The final position of R with respect to the mechanical reference point "O" is shown.

The above explanation is for the case where the rolling opening is in the closing direction, but if it is in the opening direction, the target opening may be replaced with the initial opening in the above explanation.

FIG. 4 shows a flowchart of the above operation.

In addition, when requesting upper and lower roll positioning, it is calculated whether (d0-α) or (d-α) is used as a comparison standard depending on whether the rolling opening is in the closing direction or in the opening direction this time.
It is assumed that the roles of the mask side and the slave side are determined at the same time.

As shown in Fig. 4, if there is a request for positioning, first the current positions of the upper and lower rolls UR and DR are detected, and the opening degree (a-b) of the upper and lower rolls at a certain moment is calculated as (do-α) [in the opening direction]. If (d-α)], then (a-b<do-α
), that is, if it corresponds to sections 1 and III in Fig. 3, a speed standard corresponding to (bo-b) is output to the lower roll DR side, and (a b < do - α).
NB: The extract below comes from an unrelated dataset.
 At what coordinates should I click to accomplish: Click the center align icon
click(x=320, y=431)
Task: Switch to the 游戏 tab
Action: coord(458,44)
In other words, if it corresponds to section ■ in Figure 3, then C(a-b)
-do ] is output to the lower roll side.

This control is repeated at regular intervals. - As described above, in the present invention, at regular intervals, the smaller of the current downstream opening, the target rolling opening, and the initial opening of the pair of rolling rolls is set to a predetermined opening, taking into account the allowable deviation. When the downstream opening of both rolls is narrower than the predetermined opening, one roll is driven by the speed standard according to the deviation between the target position and the current position, and the other roll is driven by the speed standard according to the deviation between the target position and the current position. Rolling mill positioning control that effectively prevents contact between the upper and lower roll surfaces during movement to the target position, as the rolling mill is controlled to drive according to the speed standard according to the deviation between the downstream opening and the current downstream opening. method can be provided.

[BRIEF DESCRIPTION OF THE DRAWINGS] FIG. 1 is a diagram explaining the configuration of a rolling mill to which the present invention is applied, FIGS. 2A and B are diagrams showing the positional relationship between upper and lower rolls at the current position and the target position, respectively. FIG. 3 is a roll position one-time characteristic diagram of the upper and lower rolls for explaining an embodiment of the method of the present invention, and FIG. 4 is a flowchart of the method of the embodiment. UR...upper roll, DR...lower roll, D1...
Upper roll drive device, D2...lower roll drive device, S1
...Upper roll position detection device, S2...Lower roll position detection device, COMP...Electronic computer.

Claims (1)

[Claims] 1. When positioning a rolling mill in which the movement of a pair of rolling rolls is individually and simultaneously controlled to move a pass line and positioning is performed, the current rolling opening of the pair of rolling rolls is set as a target at regular intervals. Comparing the smaller of the rolling opening and the initial opening with a predetermined opening with allowances taken into account, when the rolling opening of both rolling rolls becomes narrower than this predetermined opening, the pair of rolling rolls One roll is driven with a speed standard according to the deviation between the target position and the current position, and the other roll is driven with a speed standard according to the deviation between the smaller opening and the current reduction opening to reach the target position. A rolling mill positioning control method that prevents contact between upper and lower rolls during movement.